■ **What to produce**: Give back exactly the lines of the entries below from the line with "Instruction: Click the Barbados flag icon" to the line with "This screenshot has height=759, width=800.", inclusive, and only those.

■ **Record excerpts**:
== Segment start ==
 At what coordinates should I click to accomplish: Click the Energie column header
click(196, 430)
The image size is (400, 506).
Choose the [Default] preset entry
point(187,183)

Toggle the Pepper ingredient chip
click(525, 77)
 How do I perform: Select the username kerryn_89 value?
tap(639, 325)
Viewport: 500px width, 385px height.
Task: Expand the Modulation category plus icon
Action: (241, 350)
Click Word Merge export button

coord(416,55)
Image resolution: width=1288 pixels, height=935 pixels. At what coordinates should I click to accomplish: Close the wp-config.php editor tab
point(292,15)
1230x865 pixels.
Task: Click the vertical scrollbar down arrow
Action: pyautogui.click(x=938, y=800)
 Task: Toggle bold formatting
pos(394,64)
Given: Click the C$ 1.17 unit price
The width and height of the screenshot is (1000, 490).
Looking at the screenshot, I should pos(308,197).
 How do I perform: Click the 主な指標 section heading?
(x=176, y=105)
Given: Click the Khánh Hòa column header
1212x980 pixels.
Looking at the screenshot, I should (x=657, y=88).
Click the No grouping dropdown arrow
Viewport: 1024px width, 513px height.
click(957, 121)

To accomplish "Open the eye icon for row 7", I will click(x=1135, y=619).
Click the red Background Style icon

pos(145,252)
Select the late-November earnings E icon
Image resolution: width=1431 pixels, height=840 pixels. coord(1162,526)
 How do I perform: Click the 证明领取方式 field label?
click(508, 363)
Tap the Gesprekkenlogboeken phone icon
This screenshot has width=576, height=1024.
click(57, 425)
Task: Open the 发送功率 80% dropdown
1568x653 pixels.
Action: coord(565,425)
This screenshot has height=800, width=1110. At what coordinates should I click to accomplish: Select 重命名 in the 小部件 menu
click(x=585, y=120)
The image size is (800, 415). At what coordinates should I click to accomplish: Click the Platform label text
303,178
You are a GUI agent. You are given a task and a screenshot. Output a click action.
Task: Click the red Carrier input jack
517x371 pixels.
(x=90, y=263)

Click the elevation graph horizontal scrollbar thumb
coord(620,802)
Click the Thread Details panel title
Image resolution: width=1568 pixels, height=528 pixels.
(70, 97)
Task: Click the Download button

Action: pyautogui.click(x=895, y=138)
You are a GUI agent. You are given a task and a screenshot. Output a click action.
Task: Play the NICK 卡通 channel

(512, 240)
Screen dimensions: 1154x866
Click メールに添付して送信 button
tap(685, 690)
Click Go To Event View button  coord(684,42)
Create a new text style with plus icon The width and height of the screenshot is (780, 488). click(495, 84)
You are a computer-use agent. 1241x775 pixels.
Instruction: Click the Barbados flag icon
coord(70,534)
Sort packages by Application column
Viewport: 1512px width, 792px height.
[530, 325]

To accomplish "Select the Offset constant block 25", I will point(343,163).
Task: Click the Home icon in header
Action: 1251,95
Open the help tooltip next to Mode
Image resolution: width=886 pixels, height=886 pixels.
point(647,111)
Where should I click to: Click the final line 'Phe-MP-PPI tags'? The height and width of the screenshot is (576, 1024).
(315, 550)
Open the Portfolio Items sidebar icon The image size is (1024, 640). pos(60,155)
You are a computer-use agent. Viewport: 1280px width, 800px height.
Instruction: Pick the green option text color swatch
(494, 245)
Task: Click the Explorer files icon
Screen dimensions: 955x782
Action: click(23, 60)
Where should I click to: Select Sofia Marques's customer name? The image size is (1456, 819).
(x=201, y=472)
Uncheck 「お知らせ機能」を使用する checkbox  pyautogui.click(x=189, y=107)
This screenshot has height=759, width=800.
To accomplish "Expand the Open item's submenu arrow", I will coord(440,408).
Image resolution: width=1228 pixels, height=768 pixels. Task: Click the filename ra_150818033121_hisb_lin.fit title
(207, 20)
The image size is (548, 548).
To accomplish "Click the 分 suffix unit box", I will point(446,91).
== Segment end ==
■ **Result**:
Instruction: Click the Barbados flag icon
coord(70,534)
Sort packages by Application column
Viewport: 1512px width, 792px height.
[530, 325]

To accomplish "Select the Offset constant block 25", I will point(343,163).
Task: Click the Home icon in header
Action: 1251,95
Open the help tooltip next to Mode
Image resolution: width=886 pixels, height=886 pixels.
point(647,111)
Where should I click to: Click the final line 'Phe-MP-PPI tags'? The height and width of the screenshot is (576, 1024).
(315, 550)
Open the Portfolio Items sidebar icon The image size is (1024, 640). pos(60,155)
You are a computer-use agent. Viewport: 1280px width, 800px height.
Instruction: Pick the green option text color swatch
(494, 245)
Task: Click the Explorer files icon
Screen dimensions: 955x782
Action: click(23, 60)
Where should I click to: Select Sofia Marques's customer name? The image size is (1456, 819).
(x=201, y=472)
Uncheck 「お知らせ機能」を使用する checkbox  pyautogui.click(x=189, y=107)
This screenshot has height=759, width=800.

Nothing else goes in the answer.